I like the brand spanking new Ubuntu 10.04 a lot. But while I like its GNOME 2.30 interface, I also like other interfaces such as KDE. It would be nice if Ubuntu could also play MP3s, common video formats and Flash from the get-go. You could install all these and other extras from the Ubuntu repositories, but there's also a wide-variety of Ubuntu spin-offs that come ready to give you the functionality you want right out of the box.
Here's my list of the most important of the Ubuntu-based distributions.
Kubuntu 10.04. Like the name suggests, the big difference between Ubuntu and Kubuntu is that the K-Ubuntu runs KDE 4.4.2 instead of GNOME 2.30 for its desktop. But Kubuntu isn't just Ubuntu with KDE. Instead of KDE's default Konqueror Web browser, Kubuntu defaults to using Firefox 3.6.3.
Kubuntu also does a nice job of integrating GNOME applications into the KDE 4.4 interface. That's the good news; the bad news is, instead of using a KDE frontend to Ubuntu's outstanding Ubuntu Software Center, you're stuck with the far less attractive and more difficult to use KPackageKit to add new programs and update your software. KPackageKit is fine for experienced Linux users, but Linux newcomers, which is what Ubuntu wants, will find it less than appealing. For more on Kubuntu, check out this excellent review.
Edubuntu 10.04 is the educational version of Ubuntu. It's meant to fill the computing needs of children, students, parents, teachers and schools. As you might guess, it includes easy access to a lot of educational software.
The biggest difference between Edubuntu and Ubuntu is its support for LTSP (Linux Terminal Server Project). This is a server-based program that lets you run Ubuntu instances on thin clients or low-powered desktops. This makes Edubuntu ideal for schools that can't afford newer PCs or system administrators to coddle many individual PCs.
Xubuntu 10.04 is the Ubuntu for people who prefer the lightweight Xfce 4.6 desktop. This is more of a matter of taste than anything else since Xfce is based on GNOME's underlying GTK+. But Xubuntu does have the advantage of being able to run on very minimal hardware.
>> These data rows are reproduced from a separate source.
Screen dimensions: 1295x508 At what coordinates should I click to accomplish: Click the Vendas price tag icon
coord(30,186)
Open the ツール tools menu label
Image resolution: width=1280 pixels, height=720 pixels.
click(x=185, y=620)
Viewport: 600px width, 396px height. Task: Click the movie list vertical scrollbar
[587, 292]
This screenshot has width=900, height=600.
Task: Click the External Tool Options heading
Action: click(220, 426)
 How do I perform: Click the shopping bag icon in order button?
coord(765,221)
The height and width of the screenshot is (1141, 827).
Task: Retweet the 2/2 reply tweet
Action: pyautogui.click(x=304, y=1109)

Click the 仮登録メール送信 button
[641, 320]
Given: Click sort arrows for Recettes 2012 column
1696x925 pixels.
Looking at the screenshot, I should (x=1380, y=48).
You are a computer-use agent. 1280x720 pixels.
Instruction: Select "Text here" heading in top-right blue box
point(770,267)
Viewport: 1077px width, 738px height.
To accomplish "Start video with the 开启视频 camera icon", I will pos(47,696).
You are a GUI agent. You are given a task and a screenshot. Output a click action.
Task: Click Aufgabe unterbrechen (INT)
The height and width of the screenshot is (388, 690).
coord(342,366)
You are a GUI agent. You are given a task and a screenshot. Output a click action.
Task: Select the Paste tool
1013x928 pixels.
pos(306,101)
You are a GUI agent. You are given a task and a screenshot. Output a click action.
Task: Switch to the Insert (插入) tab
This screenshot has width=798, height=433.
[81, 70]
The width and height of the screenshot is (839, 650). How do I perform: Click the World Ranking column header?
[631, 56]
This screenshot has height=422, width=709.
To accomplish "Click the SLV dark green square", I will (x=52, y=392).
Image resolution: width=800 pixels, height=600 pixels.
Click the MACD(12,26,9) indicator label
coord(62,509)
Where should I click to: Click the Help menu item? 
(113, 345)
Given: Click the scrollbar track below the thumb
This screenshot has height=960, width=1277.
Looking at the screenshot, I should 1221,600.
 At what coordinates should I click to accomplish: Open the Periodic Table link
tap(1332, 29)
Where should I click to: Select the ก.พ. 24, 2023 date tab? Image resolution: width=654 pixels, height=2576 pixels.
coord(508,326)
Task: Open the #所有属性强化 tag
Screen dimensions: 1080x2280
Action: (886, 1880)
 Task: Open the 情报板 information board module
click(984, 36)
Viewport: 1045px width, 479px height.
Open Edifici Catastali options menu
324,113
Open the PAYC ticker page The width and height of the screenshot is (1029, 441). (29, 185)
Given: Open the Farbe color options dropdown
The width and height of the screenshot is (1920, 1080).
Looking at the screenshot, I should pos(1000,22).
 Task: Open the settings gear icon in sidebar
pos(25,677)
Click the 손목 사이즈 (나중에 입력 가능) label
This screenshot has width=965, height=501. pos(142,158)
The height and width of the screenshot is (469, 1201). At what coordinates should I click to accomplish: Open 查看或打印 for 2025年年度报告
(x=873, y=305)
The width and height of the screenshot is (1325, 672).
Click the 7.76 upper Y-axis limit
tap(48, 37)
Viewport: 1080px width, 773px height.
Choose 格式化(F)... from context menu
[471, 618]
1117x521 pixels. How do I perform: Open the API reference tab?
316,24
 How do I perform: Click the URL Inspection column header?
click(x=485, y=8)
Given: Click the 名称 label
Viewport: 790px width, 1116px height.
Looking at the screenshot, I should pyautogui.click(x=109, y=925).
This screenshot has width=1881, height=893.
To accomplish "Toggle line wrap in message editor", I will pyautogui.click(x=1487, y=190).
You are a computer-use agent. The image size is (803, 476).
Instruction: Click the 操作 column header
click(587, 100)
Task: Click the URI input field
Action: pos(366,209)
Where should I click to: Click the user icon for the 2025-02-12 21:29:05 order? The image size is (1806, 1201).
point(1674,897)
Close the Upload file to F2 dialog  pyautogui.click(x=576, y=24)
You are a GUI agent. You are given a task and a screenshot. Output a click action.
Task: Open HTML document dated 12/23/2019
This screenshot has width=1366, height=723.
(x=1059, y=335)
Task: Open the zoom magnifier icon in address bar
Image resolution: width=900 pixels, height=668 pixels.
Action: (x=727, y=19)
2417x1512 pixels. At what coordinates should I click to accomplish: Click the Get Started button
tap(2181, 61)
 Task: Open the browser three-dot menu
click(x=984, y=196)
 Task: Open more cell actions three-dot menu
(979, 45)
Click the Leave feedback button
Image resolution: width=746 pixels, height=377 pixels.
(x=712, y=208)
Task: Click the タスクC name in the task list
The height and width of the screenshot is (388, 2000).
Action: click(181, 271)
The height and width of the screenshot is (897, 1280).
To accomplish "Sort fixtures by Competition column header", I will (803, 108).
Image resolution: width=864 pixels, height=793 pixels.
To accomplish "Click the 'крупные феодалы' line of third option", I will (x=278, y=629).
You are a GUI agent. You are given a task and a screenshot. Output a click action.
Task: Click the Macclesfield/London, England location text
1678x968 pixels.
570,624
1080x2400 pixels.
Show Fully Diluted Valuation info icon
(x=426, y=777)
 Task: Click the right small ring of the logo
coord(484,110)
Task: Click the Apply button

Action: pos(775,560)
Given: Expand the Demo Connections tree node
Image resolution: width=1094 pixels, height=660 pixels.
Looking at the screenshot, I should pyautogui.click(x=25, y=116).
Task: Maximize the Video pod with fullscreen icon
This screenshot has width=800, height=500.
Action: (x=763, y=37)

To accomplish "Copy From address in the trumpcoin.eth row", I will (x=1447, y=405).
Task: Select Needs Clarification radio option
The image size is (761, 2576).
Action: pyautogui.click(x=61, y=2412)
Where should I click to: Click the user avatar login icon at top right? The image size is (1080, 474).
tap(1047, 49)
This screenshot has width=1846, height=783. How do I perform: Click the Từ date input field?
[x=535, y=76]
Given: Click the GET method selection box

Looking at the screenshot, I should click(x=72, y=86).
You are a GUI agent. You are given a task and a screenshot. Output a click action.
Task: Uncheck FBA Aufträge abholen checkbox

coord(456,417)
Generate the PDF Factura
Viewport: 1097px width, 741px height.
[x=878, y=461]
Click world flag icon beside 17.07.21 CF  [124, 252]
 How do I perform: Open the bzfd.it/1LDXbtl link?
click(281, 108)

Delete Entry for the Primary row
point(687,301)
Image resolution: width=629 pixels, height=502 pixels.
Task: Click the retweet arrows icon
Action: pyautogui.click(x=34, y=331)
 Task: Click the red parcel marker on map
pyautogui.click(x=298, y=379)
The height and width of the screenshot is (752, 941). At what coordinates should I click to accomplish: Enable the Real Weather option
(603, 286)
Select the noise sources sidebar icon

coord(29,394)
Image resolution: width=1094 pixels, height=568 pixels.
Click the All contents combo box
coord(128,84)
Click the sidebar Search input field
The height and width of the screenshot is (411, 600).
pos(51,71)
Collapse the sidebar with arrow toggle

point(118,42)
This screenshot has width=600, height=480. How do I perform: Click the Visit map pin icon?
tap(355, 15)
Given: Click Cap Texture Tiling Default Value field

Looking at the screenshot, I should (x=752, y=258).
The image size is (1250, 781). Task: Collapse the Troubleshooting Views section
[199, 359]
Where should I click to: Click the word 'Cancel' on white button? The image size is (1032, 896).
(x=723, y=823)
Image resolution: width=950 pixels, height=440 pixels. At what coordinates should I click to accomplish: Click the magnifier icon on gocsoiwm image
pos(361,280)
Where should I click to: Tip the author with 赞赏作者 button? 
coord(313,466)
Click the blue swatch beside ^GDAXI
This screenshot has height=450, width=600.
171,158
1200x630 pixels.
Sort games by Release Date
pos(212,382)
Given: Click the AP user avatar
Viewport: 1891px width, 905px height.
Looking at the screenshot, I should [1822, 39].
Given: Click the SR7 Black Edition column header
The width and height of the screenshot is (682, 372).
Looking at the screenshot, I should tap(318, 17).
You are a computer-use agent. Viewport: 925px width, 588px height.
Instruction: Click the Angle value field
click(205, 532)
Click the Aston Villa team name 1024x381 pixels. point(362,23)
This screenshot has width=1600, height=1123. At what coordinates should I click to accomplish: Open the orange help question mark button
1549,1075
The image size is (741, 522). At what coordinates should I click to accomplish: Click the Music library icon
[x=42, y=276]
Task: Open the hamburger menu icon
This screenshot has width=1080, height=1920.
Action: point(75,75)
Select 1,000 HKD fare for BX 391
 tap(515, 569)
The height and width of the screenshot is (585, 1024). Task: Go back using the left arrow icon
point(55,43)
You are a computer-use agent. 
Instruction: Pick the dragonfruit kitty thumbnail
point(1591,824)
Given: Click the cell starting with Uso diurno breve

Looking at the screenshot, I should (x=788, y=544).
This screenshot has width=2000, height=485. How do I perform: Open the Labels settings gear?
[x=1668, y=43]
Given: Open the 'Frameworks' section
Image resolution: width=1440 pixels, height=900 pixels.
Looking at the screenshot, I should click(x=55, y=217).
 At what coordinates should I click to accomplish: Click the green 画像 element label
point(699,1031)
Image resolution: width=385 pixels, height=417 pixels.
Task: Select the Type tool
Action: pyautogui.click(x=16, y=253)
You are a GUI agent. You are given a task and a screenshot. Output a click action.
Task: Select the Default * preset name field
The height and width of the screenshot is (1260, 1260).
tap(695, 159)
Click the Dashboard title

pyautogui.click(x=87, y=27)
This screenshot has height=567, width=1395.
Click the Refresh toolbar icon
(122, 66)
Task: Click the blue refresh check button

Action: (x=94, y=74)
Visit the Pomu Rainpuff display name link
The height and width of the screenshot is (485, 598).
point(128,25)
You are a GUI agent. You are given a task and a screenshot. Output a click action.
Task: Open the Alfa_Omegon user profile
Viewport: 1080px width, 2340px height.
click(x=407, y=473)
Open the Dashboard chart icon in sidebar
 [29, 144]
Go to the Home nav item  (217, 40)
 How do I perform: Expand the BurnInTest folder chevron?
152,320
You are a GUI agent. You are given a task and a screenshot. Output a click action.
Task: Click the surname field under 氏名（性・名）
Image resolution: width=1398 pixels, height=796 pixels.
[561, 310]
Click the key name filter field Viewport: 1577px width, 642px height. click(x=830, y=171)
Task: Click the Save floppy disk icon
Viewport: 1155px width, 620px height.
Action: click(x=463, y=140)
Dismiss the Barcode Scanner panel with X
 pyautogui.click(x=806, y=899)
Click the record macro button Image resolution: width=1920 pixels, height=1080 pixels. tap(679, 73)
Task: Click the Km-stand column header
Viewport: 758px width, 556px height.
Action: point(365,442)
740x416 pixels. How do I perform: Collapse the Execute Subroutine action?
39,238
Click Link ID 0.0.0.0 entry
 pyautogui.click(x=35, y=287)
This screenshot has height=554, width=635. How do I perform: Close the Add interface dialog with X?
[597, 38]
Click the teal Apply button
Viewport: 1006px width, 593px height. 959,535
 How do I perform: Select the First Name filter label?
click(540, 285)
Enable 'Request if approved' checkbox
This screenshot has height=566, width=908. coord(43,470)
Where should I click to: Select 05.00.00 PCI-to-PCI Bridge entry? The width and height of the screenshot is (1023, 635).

For example, Ubuntu feels a bit cramped on older PCs with a mere 512MBs of RAM, but Xubuntu can run just fine on computers with that little RAM.
Ubuntu Studio 10.04. On the other side of the minimalist Xubuntu, you'll find Ubuntu Studio 10.04, which is designed for multimedia creators and editors. For this GNOME-based version, you'll need all the RAM you can get.
In Ubuntu Studio, you'll find audio tools like Ardour 2; graphic programs such as GIMP, Inkscape and Blender; and video editing software including Blender, Kino and Stopmotion. Consider this the Linux and open-source answer to Windows plus Adobe Creative Suite 5, for a price of free instead of well over a grand, and you'd get the idea.
Those are all the 'official' Ubuntu distributions. There are many other Linux distributions that are based on Ubuntu. These Linuxes, however, while based on the Ubuntu code base, have no official connection with Canonical, the company that backs Ubuntu.
That said, many of these distributions are excellent in their own right. My personal favorite is Mint. Mint, which is quite popular, comes ready to roll with built-in support for proprietary multimedia codecs and hardware. While this can drive free-software purists mad, I think it's very handy myself.
But if proprietary software and drivers give you hives and you want a Ubuntu with no trace of proprietary software, there's a distribution for you: gNewSense. Neither Mint not gNewSense is currently using the Ubuntu 10.04 source for their shipping distributions at this time. Both will be using in though in the near future.
So there you go: an Ubuntu Linux for all seasons and users. Enjoy!